• INFORMATION GIVEN
## BEGIN

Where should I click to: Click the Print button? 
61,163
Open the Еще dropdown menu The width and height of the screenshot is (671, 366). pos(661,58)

## END
## BEGIN

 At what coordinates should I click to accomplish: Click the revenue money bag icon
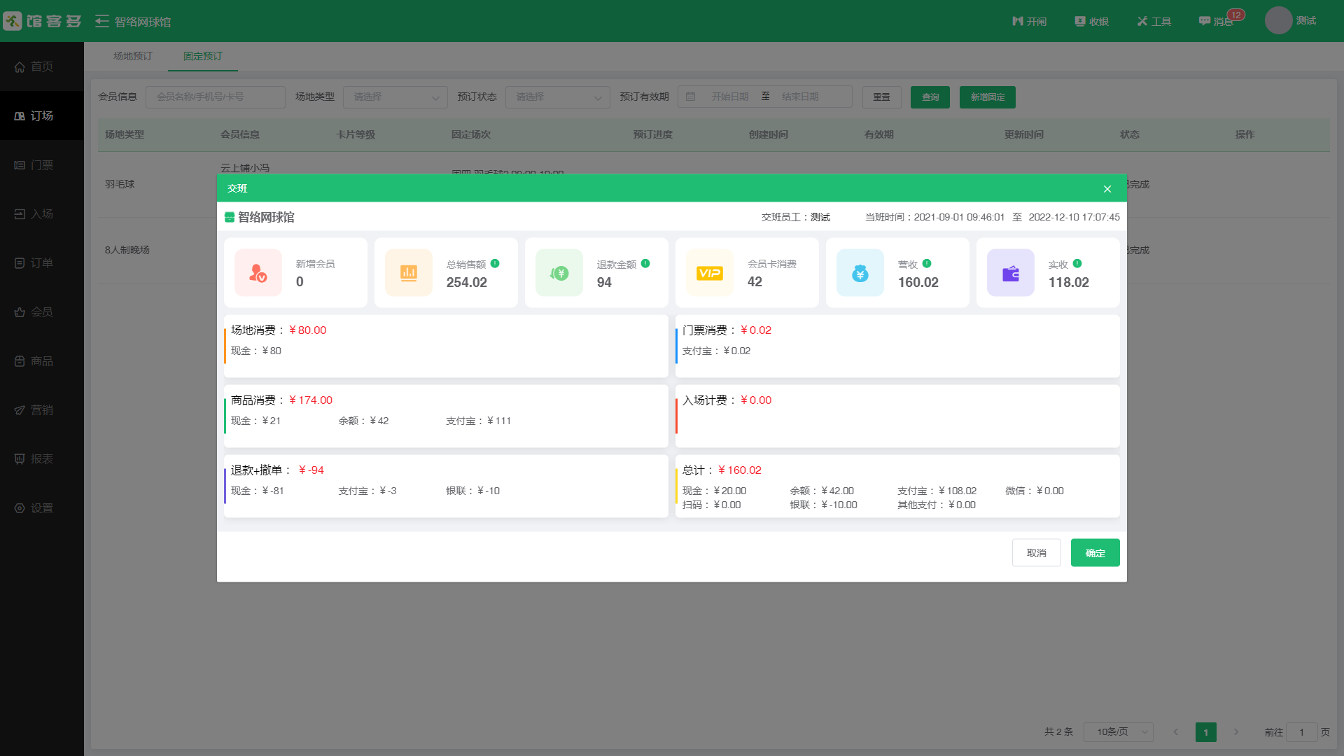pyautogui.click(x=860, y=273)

## END
## BEGIN

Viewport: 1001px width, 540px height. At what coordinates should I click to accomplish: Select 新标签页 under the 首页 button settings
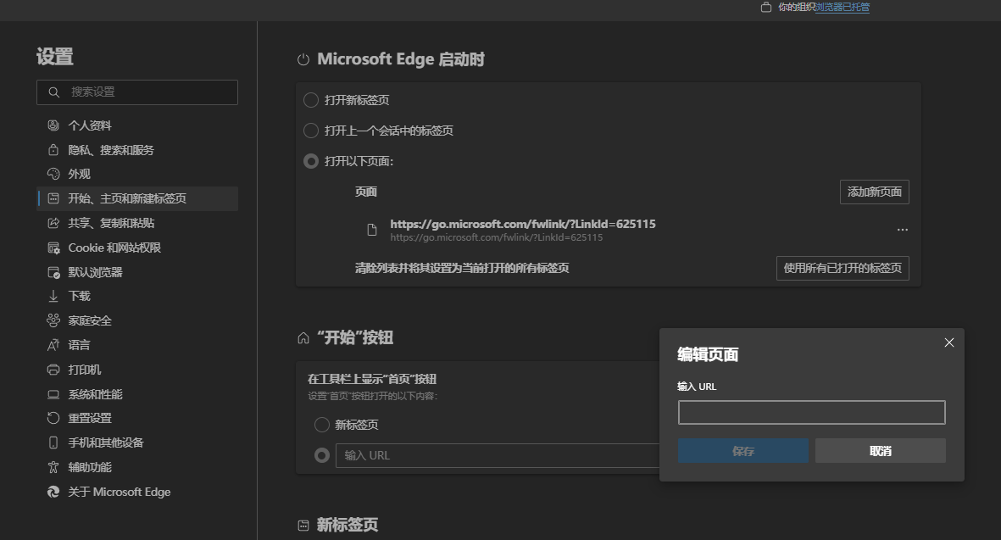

## END

• EXERCISE BRIEF
Lay out the listing as a Markdown table, starting with the line that contains "Where should I" and going on through the line that contains "Open the Еще", including both of those lines. Use the columns No. and Entry, and skip any blank lines.

• RESPONSE TO THE TASK
| No. | Entry |
|---|---|
| 1 | Where should I click to: Click the Print button?  |
| 2 | 61,163 |
| 3 | Open the Еще dropdown menu The width and height of the screenshot is (671, 366). pos(661,58) |